_EXERCISE INSTRUCTIONS_: All lines from the one containing "The height and" through the final line of the listing below, and no others, must be returned exactly; no pictures belong in the copy.
··· DATA SUPPLIED
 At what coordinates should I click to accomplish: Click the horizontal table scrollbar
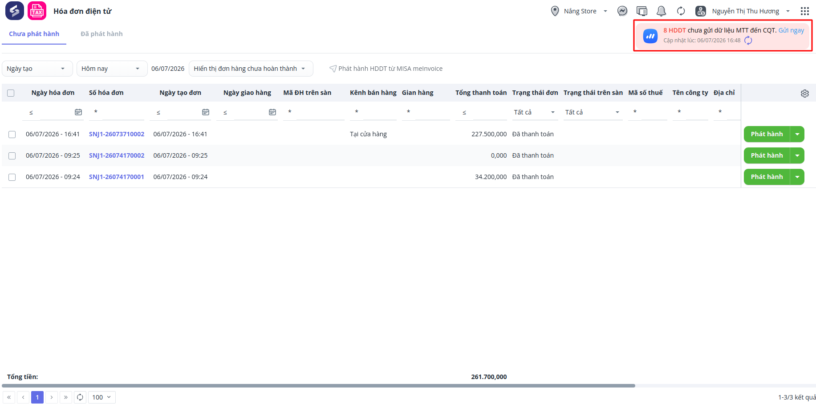(x=318, y=386)
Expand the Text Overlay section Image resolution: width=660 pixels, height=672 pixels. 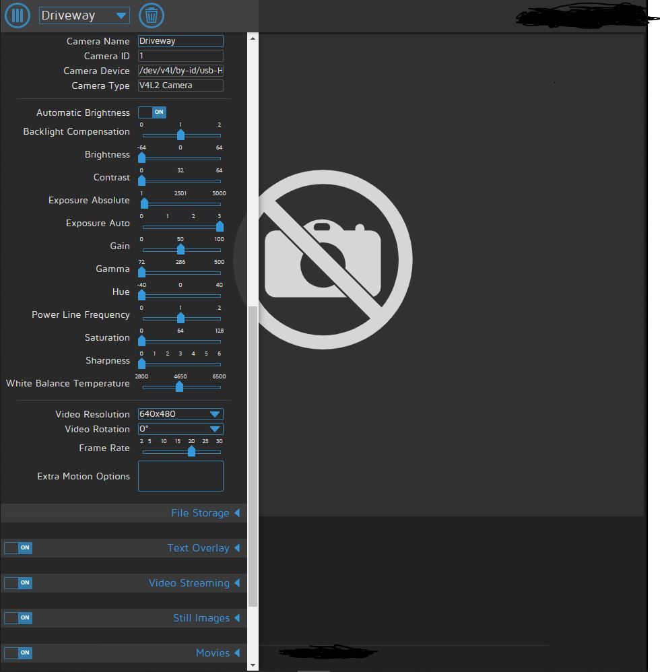tap(203, 547)
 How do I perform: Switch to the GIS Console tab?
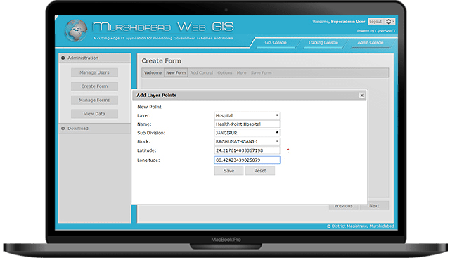click(x=276, y=42)
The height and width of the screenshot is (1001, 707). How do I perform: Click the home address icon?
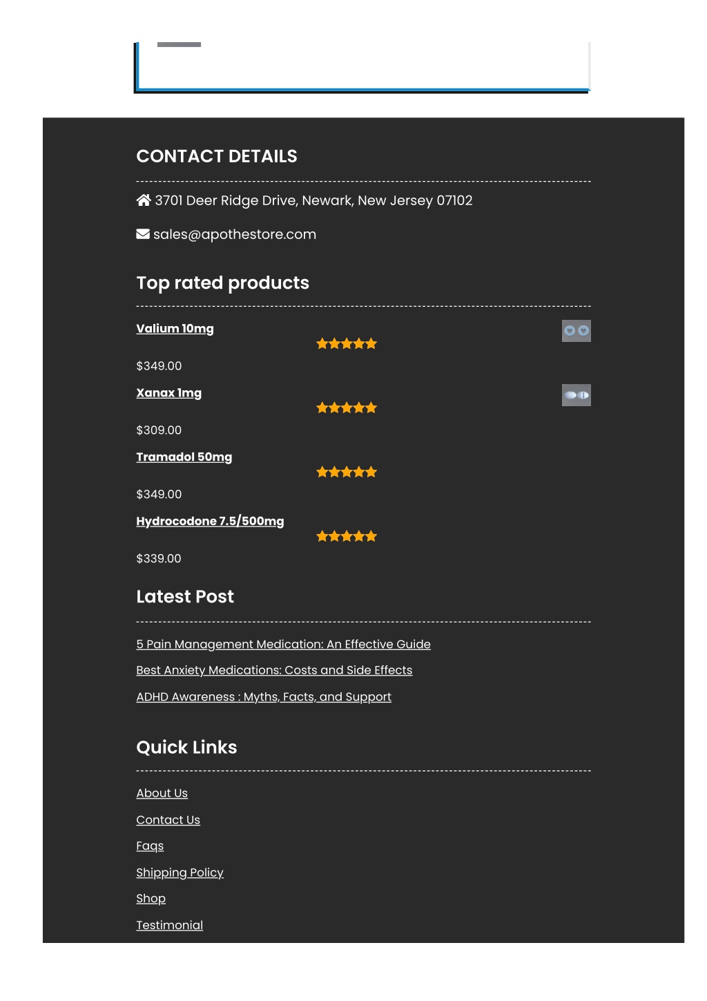click(144, 200)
······
_THE COMPLETED TASK_:
The height and width of the screenshot is (1001, 707). How do I perform: Click the home address icon?
click(144, 200)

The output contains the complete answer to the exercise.